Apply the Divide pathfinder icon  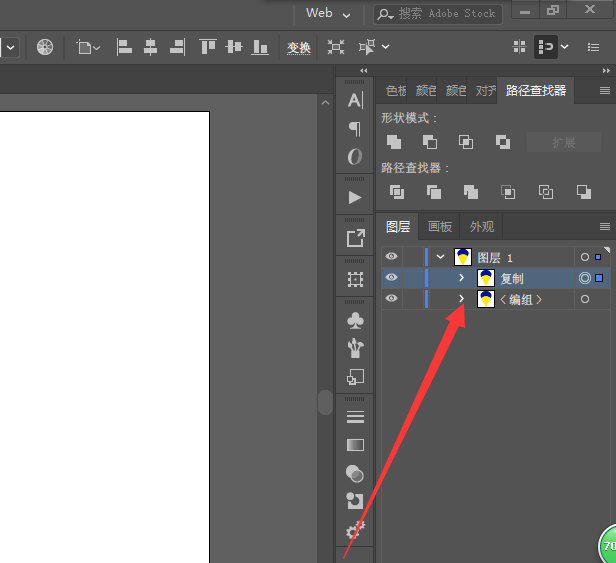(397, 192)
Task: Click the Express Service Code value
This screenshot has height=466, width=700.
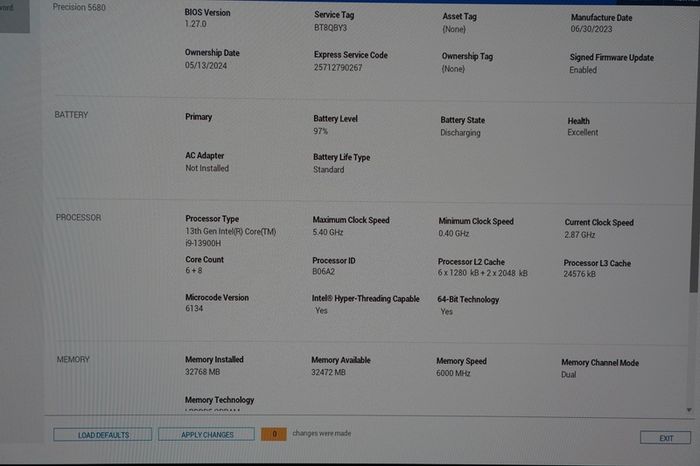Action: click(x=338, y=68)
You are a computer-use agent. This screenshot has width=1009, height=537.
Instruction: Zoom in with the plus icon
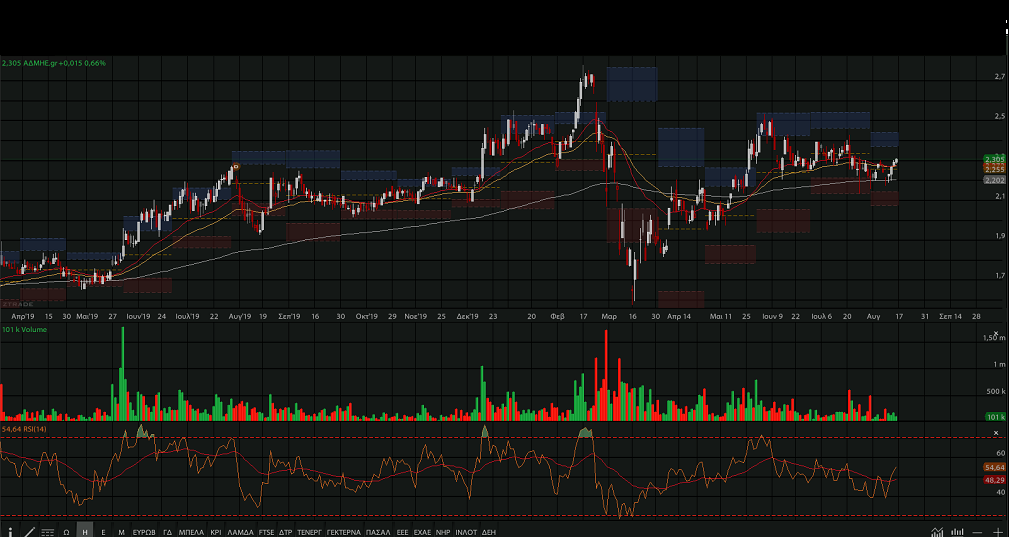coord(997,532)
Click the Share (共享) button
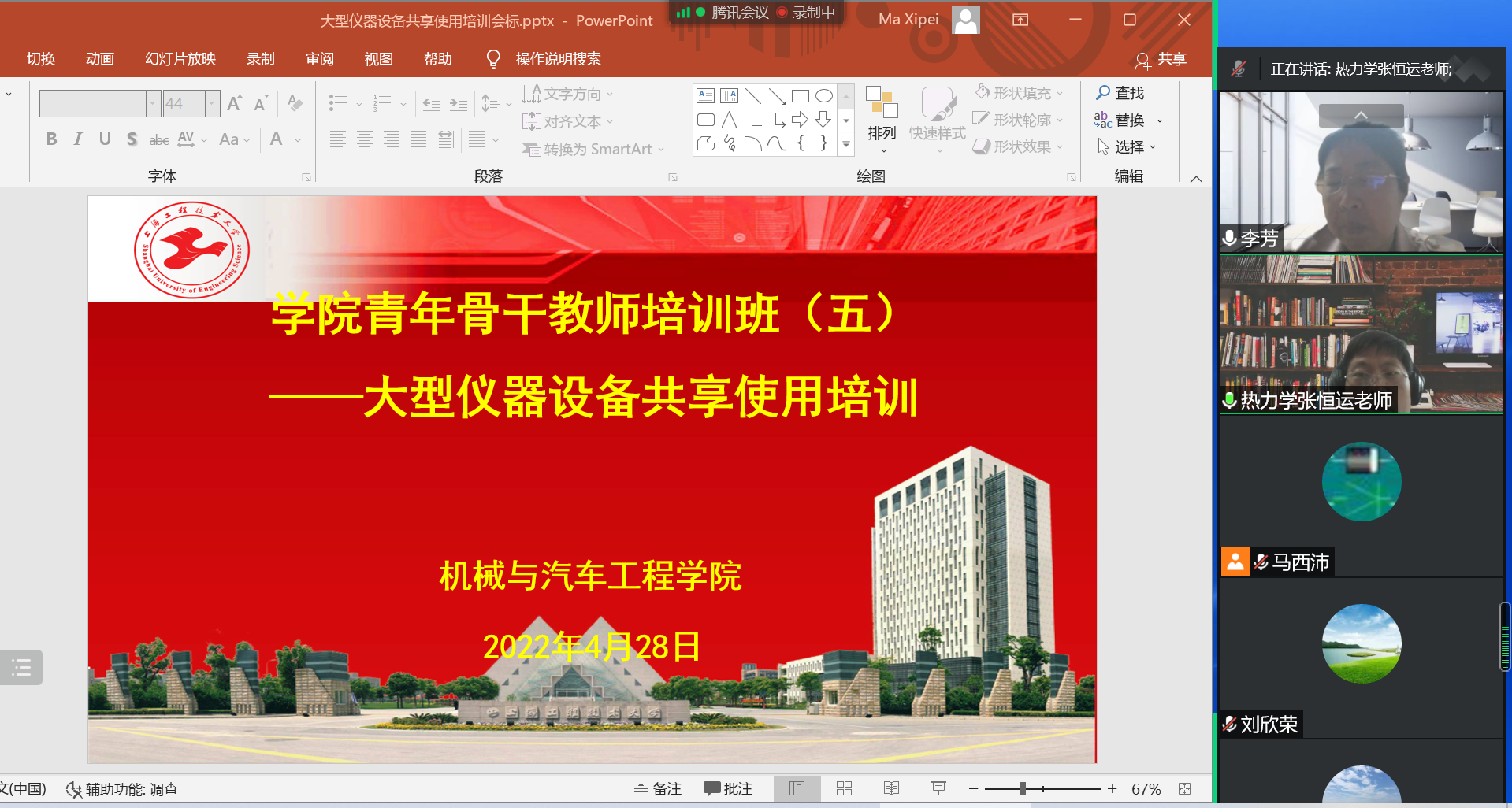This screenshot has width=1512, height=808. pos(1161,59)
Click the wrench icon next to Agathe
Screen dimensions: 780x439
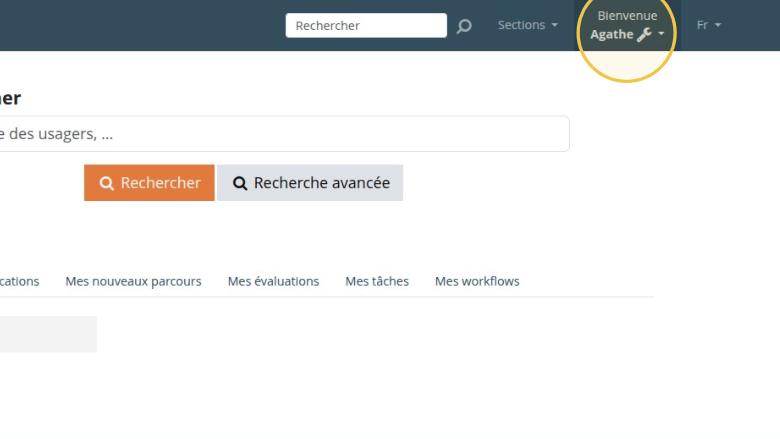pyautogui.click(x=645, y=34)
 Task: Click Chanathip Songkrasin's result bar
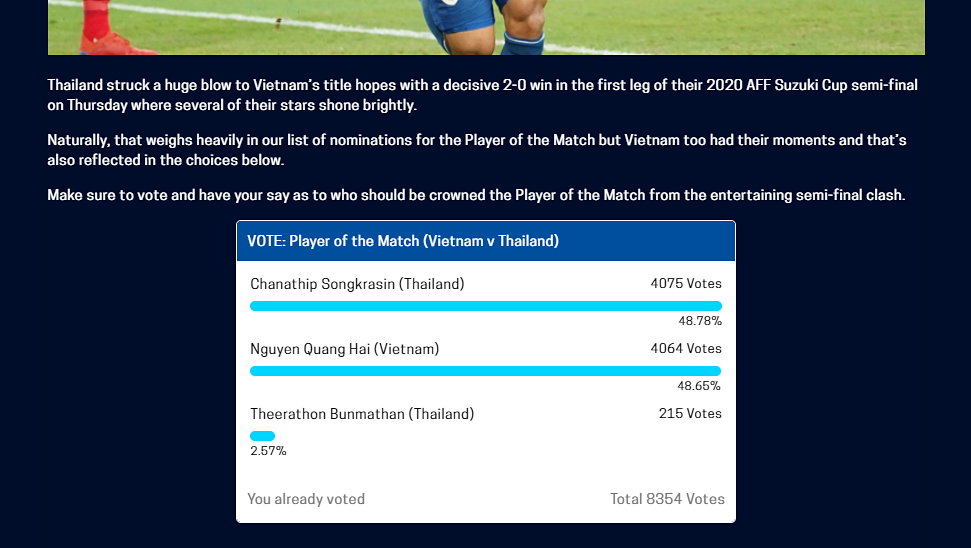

------------------------------------------------

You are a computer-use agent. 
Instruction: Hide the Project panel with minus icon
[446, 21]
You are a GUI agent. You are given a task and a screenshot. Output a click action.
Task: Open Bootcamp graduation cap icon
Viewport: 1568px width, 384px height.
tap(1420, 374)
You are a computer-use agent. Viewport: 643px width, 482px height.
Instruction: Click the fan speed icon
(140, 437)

------------------------------------------------

Search the listing for the word "agent". Copy every line in which it occurs.

You are a computer-use agent. This screenshot has width=1009, height=537.
You are a computer-use agent. 
You are a GUI agent. You are given a task and a screenshot. Output a click action.
You are a computer-use agent. Viewport: 643px width, 482px height.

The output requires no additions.